Он сбил шапкой с ближнего пня белую макушку, усадил ее. Нагнулся, развязал скоробившиеся ремешки.
— Ух ты! Всю кожу содрала…
Она сидела, как воробей, доверчиво положив на его согнутое колено маленькую теплую ступню в грубом разорвавшемся чулке.
— Разве ж можно так, без ничего? Тебе бы портянки… Обожди, сейчас сделаем.
Он сдернул с шеи старенькое вязаное кашне, ловко стал обматывать ногу.
— Лопухов, вы что отстаете? — крикнули из выстроившейся на поляне цепочки.
— Алеха, довольно лясы точить. — Васька швырнул в них метким снежком. — Догоняйте!
— Догоним, не бойтесь!
Смех, шелест, характерный свист палок, вспарывающих снег, — цепочка исчезла в овраге.
— Как, лучше? — спросил Алешка.
— Ага. — Девушка попрыгала свободно. — Вот спасибо-то! А как же ты? — Она испугалась. — На, платок мой возьми, мне тепло…
— Пустое! И так жарко. — Он распахнул куртку, напялил валявшуюся у пня обснеженную шапку. Притащил свои и ее лыжи, стал надевать ей первой.
Она упиралась ему в плечо, пригнувшись и дыша в ухо.
— Лопухов, знаешь… Тебя Алексеем зовут, я буду Леней, хорошо? Леня, знаешь… — Она говорила часто, и пахло от нее свежестью, дымком и почему-то молодой березкой. — У нас в инструменталке про тебя девчонки судачат: отчего это такой симпатичный, а всегда один ходит? Федосеев же не в счет, верно? В клубе два раза плясал, и то с парнями… Так и зовут — красная девица. Чудные, верно? А я вот прямо тебе скажу: дружить бы с тобой стала. Ты только худого ничего не подумай.
— Я и не думаю! — рассмеялся Алешка. — Славная ты. Хорошая.
— А может, у тебя зазноба есть? — Она придерживала его за плечи, пока вставал, помогла отряхнуться. — Тогда скажи, я не обижусь. — Она спрашивала так серьезно, озабоченно и просто. — Уж если девушке говорят «славная» да «хорошая», значит, каюк дело, верно? — и засмеялась сама, сначала грустно, потом от души, весело.
Алешка протянул ей палки.
— Нет у меня никакой зазнобы, — проговорил медленно, как бы убеждая себя. — Ошибаешься ты. Нету!.. Бежим своих догонять.
Он быстро надел лыжи, и они стали спускаться тоже к оврагу, но не четкой, петлявшей среди кустов лыжней, а прямо между деревьями, стряхивая на бегу хлопья, пригибаясь и сдерживая хлесткие ветки.

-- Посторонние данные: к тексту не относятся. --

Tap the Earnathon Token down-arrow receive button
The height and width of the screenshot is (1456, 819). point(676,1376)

Солнце почти село. Стволы берез стали сиреневыми, тени под ними густо-синими. А небо там, где еще алел закат, багровело, постепенно переходя в теплое, розовато-серое. Над лесом, тонкий и матовый, переглядываясь с уходящим солнцем, вставал молодой месяц.
ОДНА
— Леночка, а пойдем-ка мы с тобой нынче к Васеньке с Налей! — сказала однажды Кузьминишна только что вернувшейся с фабрики Лене. — По секрету тебе скажу, отвезть ей кой-чего надо…

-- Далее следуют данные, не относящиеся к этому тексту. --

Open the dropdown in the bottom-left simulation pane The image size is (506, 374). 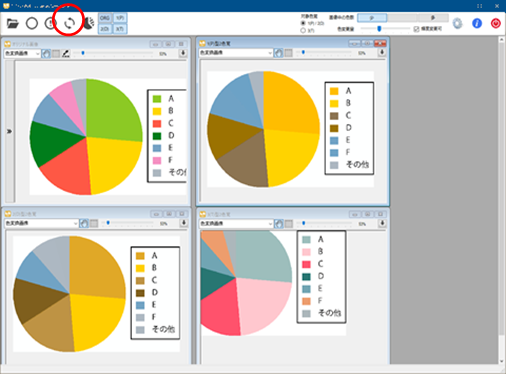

Лена переоделась быстро. Ей и самой любопытно стало повидать Найле, да кстати рассказать о письме Ольги Веньяминовны.
Они вышли из дома засветло. Теперь Лена работала уже в три смены, как настоящая работница, и приходила с утренней рано.
Февральские дни коротки, изменчивы, особенно к концу месяца. Весна еще за горами, крыши и заборы в белых шапках. Колючий ветер мчит вдоль тротуаров по накатанным ребятишками ледяным полосам снежные вихорьки. А все-таки нет-нет да пахнёт влагой, солнцем… И подумается — скоро март!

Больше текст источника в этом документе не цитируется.